A. Terbunuhnya
Khalifah Utsman bin Affan
Pada paruh kedua dari 12 tahun masa pemerintahan Khalifah Utsman
bin Affan, keadaan pemerintahan dan politik yang sebelumnya cukup tenang
berubah menjadi mulai bersitegang. Secara pribadi, Khalifah Utsman tidak
berbeda dengan khalifah pendahulunya. Namun, keluarganya dari Bani Umayyah
terus merongrong, sedangkan Khalifah Utsman sendiri lemah menghadapinya.[1]

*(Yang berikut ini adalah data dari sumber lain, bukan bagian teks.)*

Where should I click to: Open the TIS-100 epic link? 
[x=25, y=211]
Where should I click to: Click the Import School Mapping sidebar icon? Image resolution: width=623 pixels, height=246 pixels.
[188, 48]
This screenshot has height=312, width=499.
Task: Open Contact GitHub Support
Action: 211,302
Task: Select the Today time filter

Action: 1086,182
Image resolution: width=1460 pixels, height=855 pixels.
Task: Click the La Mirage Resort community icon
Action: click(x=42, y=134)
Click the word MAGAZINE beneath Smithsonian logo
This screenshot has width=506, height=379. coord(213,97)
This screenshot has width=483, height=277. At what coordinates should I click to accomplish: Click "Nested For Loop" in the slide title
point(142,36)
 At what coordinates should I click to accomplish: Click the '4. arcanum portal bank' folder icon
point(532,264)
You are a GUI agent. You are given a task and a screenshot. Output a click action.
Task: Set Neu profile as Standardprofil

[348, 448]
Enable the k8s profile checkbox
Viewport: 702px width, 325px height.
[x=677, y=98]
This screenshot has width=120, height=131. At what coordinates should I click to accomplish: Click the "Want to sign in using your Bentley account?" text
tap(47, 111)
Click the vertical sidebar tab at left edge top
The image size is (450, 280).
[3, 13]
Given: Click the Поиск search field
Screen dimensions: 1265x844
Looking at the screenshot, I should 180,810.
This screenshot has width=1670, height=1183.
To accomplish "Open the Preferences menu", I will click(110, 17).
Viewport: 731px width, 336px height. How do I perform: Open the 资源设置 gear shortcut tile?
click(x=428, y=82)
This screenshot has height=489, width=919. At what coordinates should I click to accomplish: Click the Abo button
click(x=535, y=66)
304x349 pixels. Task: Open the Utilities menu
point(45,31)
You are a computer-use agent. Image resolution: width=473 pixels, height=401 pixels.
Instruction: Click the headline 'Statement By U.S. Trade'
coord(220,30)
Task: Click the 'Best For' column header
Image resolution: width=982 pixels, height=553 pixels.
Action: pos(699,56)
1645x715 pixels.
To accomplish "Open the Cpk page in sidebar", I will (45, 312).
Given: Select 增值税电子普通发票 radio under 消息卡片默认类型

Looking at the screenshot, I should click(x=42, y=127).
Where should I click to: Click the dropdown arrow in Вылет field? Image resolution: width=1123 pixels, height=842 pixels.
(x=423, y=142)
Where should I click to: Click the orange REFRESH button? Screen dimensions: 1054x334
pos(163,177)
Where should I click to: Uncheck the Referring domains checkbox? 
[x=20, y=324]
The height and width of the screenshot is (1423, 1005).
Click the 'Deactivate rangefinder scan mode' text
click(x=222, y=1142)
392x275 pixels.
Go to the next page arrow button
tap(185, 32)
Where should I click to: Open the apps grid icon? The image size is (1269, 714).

Sehingga ia terpaksa mengangkat beberapa sanak keluarganya sebagai gubernur di
berbagai daerah kekuasaan Islam, sedangkan gubernur yang sebelumnya diangkat
oleh Khalifah Umar bin Khatab diberhentikan oleh Utsman untuk digantikan oleh
orang-orang dari pihak keluarganya. [2]
Kebijakan politik Utsman ini menimbulkan rasa tidak simpatik
terhadap dirinya. Para sahabat yang semula mendukung Utsman pun kini mulai
menjauh. Selain itu, di Mesir, sebagai reaksi tidak senang karena dijatuhkannya
Umar bin al-Ash (gubernur) yang digantikan oleh Abdullah bin Sa’ad bin Abi
Sarah (salah seorang keluaga Utsman), sekitar lima ratus orang berkumpul.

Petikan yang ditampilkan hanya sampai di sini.